The documents incorporated by reference into this document have
been incorporated in compliance with Rule 24.15 of the Takeover
Code. Except as set forth above, no other portion of these
documents is incorporated by reference into this document.
11 Documents on display
Copies of the following documents will be available for
inspection during normal business hours on any weekday (Saturdays,
Sundays and public holidays excepted) at the offices of the
Company, 47 Charles Street, London, W1J 5EL from the date of this
document until one month following the date of the General
Meeting.
(a) the Memorandum and Articles of the Company;
(b) the financial information on the Company referred to in
paragraph 13 above;
(c) the service contracts and letters of appointment of each of
the Directors;
(d) the written consent of SP Angel Corporate Finance LLP
referred to in paragraph 6.5 above; and
(e) the Bluejay Acquisition Agreement.
These documents will also be available from the Company's
website www.finnaust.com.
PART III
PRINCIPAL RISKS AND UNCERTAINTIES
The risks and uncertainties described below are the material
risk factors facing the Group which are currently known to the
Directors and should be read in conjunction with the other
information contained in this document.
Additional risks and uncertainties not presently known or
currently deemed immaterial may also have a material adverse effect
on the Group's business, results of operations or financial
condition. If any or a combination of the following risks
materialise, the Group's business, financial condition, operational
performance and share price could be materially and adversely
affected to the detriment of the Group and the Shareholders. No
inference ought to be drawn as to the order in which the following
risk factors are presented as to their relative importance or
potential effect. The risks are not presented in any order of
priority nor are they exhaustive.
No representation is or can be made as to the future performance
of the Company and there can be no assurance that the Company will
achieve its objectives.
Exploration risks
The exploration and mining business is controlled by a number of
global factors, principally supply and demand which in turn is a
key driver of global mineral prices; these factors are beyond the
control of the Group. Exploration is a high-risk business and there
can be no guarantee that any mineralisation discovered will result
in proven and probable reserves or go on to be an operating mine.

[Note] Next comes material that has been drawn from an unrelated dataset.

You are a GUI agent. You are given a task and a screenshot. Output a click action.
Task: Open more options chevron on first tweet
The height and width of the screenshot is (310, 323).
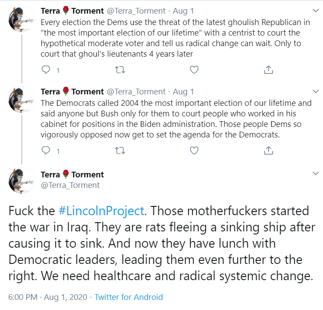[316, 11]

At every stage of the exploration process the projects are
rigorously reviewed to determine if the results justify the next
stage of exploration expenditure ensuring that funds are only
applied to high priority targets.
The principal assets of the Group comprising the mineral
exploration licences are subject to certain financial and legal
commitments. If these commitments are not fulfilled the licences
could be revoked. They are also subject to legislation defined by
the Government; if this legislation is changed it could adversely
affect the value of the Group's assets.
Economically viable mining
The exploration and development of natural resources involves
significant financial risks over a prolonged period of time, which
even if there is a combination of careful evaluation, experience
and knowledge may not be eliminated. While discovery of a natural
resource may result in substantial rewards, few properties that are
explored are ultimately developed into economically viable
operating mines. Major expenditure may be required to establish
reserves by drilling and in constructing mining and processing
facilities at a site, and it is possible that even preliminary due
diligence will show adverse results, leading to abandonment of
projects. It is impossible to ensure that preliminary feasibility
studies or definitive feasibility studies on the Group's projects
will result in a profitable mining operation.

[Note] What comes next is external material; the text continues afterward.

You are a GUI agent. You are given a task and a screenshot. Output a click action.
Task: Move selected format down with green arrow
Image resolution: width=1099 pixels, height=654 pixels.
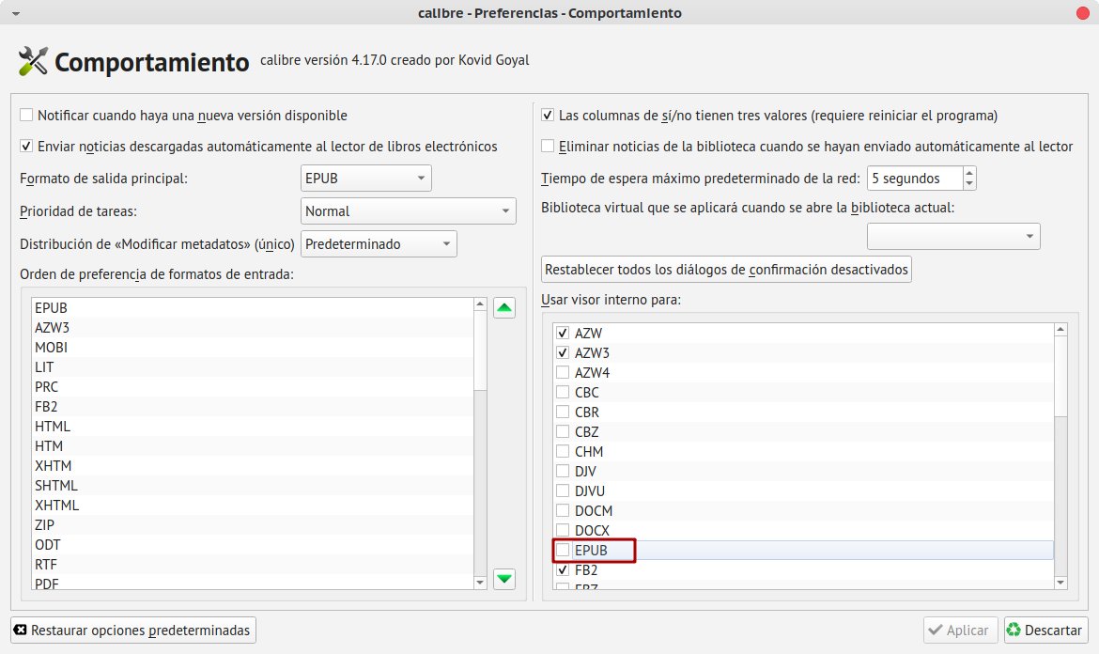click(x=504, y=579)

Acquisition, retention and conversion of licences, permits and
other regulatory approvals
The ability of the Group to develop and exploit natural
resources depends on its continued compliance with the obligations
of its current exploration rights and the Group's ability to
convert exploration opportunities into production and/or mining
licences. The Group depends on licences whose grant and renewal are
subject to the discretion of the relevant governmental authorities
and cannot be assured.
Weather conditions
It may not be possible to fully insure against adverse weather
conditions and should such events occur liabilities may arise which
could reduce or eliminate any future profitability, result in
increasing costs or the loss of the Group's assets and a decline in
the value of the Ordinary Shares.
Dependence on key personnel
The Group and Company is dependent upon its executive management
team and various technical consultants. Whilst it has entered into
contractual agreements with the aim of securing the services of
these personnel, the retention of their services cannot be
guaranteed. The development and success of the Group depends on its
ability to recruit and retain high quality and experienced staff.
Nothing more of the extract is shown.